*** Opening Reading text ***
In order to apply kinematic data to patients who had undergone a total hip arthroplasty (THR), Miki et al. investigated the anatomical hip ROMs after THR using a navigation system.[20] They found a wide range of passive hip ROMs intraoperatively: 113º of flexion, 46º of abduction, 75º of internal rotation, and 36º of external rotation.[20] That research team then studied the patients immediately after their THRs to determine the effects, if any, of the anesthesia, muscle relaxants, surgical techniques, and implant designs that had been utilized. However, their reference values should be cautiously applied in clinical practice. This is because 4 sitting positions in the current study (cross-legged, figure-four, left-monk, and right- monk) demonstrated external rotation angles that were higher than the reference values determined by Miki and colleagues. Hence, patients who undergo THR should be cautioned about immediately using these 4 positions. Generally, surgeons will know the safe and stable hip ROMs in the operative theater. Understanding these data could prevent dangers, such as impingement or dislocation after sitting during the ADLs. Physical medicine and rehabilitation physicians might apply these data to design patients’ postoperative protocols and prevent adverse events.
*** Closing Reading text ***
__Activity 1__. According to the passage on hip range of motion after total hip arthroplasty, which four sitting positions showed external rotation angles higher than the reference values from Miki and colleagues?
__Activity 2__. Extend the passage on hip range of motion after total hip arthroplasty, beginning after its final sentence.
*** Opening Data extract ***
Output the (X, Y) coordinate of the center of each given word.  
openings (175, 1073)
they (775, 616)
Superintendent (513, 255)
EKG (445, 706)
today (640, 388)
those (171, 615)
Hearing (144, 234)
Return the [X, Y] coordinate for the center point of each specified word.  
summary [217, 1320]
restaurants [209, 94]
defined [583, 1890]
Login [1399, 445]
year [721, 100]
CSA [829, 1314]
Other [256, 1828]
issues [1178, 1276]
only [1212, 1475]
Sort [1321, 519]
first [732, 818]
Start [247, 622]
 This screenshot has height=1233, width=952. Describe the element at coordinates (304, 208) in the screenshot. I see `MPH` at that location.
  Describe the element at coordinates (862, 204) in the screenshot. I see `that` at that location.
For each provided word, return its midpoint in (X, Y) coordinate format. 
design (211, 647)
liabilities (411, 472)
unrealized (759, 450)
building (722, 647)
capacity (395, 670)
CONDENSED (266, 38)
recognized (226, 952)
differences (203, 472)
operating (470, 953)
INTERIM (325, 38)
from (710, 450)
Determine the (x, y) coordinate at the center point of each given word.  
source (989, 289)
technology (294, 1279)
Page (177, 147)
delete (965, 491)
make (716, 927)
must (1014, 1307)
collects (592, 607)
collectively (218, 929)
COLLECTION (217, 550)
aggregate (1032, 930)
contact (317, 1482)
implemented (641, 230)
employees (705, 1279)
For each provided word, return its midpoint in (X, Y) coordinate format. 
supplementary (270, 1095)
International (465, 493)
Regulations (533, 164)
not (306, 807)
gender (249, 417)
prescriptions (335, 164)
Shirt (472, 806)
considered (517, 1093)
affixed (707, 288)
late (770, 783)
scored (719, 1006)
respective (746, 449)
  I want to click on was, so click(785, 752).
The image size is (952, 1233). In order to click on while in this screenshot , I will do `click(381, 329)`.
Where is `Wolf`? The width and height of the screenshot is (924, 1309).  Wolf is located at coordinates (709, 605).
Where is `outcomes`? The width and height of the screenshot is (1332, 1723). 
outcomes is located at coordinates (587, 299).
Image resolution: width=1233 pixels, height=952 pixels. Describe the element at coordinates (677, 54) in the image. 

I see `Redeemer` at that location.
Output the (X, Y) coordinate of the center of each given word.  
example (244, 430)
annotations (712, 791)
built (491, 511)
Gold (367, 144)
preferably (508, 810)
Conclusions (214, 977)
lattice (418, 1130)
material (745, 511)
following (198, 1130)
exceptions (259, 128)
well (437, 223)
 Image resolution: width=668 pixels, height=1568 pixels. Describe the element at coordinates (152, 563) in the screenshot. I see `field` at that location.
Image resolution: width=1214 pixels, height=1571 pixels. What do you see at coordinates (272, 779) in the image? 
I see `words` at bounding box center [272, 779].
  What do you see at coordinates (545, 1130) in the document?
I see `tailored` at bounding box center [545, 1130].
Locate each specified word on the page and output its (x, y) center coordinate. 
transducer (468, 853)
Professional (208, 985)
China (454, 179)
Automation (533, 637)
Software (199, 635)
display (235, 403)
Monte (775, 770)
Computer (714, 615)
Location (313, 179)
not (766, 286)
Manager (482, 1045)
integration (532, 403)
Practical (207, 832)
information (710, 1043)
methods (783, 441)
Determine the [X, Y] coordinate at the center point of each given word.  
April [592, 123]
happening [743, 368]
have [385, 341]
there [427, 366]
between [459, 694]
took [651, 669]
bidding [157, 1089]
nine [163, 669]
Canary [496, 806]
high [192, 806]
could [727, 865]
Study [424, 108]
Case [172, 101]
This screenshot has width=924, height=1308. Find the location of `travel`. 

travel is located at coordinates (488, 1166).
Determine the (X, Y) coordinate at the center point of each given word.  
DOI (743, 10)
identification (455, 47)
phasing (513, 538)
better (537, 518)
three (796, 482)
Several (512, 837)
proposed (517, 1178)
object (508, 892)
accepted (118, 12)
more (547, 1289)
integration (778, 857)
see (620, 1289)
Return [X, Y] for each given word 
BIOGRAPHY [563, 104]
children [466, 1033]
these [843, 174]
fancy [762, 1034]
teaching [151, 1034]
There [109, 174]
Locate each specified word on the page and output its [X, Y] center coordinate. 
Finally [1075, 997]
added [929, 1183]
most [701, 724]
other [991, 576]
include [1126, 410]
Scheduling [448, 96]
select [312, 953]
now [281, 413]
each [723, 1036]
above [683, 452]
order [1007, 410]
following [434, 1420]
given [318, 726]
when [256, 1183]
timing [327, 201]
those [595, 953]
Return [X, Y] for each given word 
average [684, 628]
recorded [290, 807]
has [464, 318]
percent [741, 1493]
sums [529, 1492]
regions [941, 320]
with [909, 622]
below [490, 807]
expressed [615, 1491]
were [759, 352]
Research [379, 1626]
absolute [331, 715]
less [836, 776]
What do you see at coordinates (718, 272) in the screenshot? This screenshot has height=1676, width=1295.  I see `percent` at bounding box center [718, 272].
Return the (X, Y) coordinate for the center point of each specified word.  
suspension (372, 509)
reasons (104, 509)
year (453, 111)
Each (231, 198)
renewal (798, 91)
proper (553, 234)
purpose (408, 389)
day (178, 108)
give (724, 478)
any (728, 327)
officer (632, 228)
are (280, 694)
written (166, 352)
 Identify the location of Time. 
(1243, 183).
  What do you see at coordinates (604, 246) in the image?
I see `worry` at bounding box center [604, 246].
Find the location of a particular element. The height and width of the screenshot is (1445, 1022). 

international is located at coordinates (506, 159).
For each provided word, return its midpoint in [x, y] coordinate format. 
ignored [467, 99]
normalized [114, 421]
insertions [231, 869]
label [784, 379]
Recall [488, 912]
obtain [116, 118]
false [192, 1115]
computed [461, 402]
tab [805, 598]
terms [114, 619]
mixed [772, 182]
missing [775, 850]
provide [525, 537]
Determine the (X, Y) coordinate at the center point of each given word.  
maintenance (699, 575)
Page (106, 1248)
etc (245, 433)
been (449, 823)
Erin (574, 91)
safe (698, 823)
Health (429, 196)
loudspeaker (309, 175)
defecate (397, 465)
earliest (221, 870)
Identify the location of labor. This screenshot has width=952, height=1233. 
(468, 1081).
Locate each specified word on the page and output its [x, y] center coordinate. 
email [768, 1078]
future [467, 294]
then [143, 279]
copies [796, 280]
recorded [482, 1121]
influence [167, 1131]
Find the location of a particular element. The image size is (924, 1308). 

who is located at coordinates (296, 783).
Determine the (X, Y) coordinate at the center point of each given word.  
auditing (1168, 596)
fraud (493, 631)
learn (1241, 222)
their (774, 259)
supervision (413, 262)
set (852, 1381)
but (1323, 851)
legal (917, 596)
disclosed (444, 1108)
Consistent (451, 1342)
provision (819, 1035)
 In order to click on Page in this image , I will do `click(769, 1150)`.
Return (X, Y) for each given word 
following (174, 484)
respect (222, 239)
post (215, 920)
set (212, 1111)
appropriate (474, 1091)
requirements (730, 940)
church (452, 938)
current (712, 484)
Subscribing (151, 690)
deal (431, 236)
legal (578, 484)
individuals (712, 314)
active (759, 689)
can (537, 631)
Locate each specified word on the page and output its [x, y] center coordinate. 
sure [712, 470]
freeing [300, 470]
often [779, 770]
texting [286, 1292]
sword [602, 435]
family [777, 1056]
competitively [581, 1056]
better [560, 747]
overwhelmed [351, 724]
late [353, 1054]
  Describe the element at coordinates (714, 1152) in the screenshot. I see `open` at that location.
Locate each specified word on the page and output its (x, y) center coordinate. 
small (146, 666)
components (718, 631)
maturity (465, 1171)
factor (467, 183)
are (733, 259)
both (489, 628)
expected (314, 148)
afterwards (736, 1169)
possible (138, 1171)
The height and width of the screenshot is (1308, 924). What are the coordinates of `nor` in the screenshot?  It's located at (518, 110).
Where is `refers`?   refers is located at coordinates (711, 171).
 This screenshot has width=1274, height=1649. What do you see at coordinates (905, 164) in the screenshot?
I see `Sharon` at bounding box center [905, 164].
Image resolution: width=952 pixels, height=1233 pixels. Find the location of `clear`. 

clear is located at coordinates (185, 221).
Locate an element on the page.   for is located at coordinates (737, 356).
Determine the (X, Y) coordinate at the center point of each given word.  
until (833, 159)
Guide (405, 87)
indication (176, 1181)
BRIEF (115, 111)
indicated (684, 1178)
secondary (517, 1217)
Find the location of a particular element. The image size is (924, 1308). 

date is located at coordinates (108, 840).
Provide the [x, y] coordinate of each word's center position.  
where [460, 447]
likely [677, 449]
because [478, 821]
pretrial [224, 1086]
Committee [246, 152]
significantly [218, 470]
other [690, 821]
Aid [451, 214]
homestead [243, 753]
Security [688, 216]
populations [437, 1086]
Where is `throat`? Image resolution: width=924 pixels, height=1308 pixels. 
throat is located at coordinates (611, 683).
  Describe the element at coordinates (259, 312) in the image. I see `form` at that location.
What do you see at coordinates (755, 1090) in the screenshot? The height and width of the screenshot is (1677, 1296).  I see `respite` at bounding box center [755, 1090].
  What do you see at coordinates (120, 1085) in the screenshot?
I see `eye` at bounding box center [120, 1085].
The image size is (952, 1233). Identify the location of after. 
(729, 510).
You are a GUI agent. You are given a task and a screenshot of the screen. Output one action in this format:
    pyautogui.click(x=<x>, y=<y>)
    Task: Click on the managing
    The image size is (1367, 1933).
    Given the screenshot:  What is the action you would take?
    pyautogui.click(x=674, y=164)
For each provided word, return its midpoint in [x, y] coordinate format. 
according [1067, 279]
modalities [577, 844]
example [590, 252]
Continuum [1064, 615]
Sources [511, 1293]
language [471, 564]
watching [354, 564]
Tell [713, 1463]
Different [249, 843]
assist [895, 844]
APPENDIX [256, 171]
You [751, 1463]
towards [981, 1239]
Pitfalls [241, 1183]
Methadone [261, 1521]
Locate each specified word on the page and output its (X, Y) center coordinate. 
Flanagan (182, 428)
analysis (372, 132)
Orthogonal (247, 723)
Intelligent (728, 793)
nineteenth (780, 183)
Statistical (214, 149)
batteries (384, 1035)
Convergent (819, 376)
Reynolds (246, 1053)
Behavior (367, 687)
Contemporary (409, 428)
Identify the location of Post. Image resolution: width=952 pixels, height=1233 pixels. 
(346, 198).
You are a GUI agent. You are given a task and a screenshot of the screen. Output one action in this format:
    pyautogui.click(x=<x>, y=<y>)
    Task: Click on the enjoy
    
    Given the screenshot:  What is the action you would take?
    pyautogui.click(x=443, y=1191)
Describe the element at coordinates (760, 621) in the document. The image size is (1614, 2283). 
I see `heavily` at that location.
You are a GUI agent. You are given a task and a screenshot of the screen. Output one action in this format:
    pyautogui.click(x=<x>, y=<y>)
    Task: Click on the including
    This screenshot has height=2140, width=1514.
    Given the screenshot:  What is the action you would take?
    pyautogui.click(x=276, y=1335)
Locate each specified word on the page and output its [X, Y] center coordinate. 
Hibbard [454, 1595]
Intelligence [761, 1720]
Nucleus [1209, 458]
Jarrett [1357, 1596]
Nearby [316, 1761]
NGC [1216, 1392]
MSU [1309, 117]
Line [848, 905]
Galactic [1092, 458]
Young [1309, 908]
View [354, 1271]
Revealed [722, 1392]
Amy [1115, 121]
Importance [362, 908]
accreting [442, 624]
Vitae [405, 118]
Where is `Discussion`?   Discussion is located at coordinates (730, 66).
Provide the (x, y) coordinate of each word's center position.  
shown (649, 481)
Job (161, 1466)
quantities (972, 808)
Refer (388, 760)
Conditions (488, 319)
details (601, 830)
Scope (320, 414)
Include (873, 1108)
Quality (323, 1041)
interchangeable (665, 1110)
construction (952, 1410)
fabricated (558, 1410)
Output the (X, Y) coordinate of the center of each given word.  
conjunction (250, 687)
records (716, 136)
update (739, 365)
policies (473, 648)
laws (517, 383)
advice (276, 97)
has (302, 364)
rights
*** Closing Data extract ***
__Answer 1__. Cross-legged, figure-four, left-monk, and right-monk.

__Answer 2__.
This study had several limitations. Firstly, there was a wide variety of ways in which the 10 sitting postures were executed and achieved. The authors attempted to reduce variations by demonstrating the correct posture for each sitting position and allowing the participants to practice them before the trial. The maximum angle achieved for each sitting position was measured; this is where the use of a 3DMA system is superior to a static measuring device like a goniometer. Secondly, all subjects were young and healthy. These data do not cover elderly patients nor those with lower extremity disorders. Finally, the study regarded the hip angles as the intersegment angle between the pelvis axis and the thigh. No data were collected on spinopelvic parameters that might affect the hip joint while changing position. However, as all subjects in the study were healthy volunteers, the authors believe that all would have normal spinopelvic mobility. The pelvic tilt is an interesting variable for further research as it might affect the sitting posture of patients with pathologies of the spine and/or hip.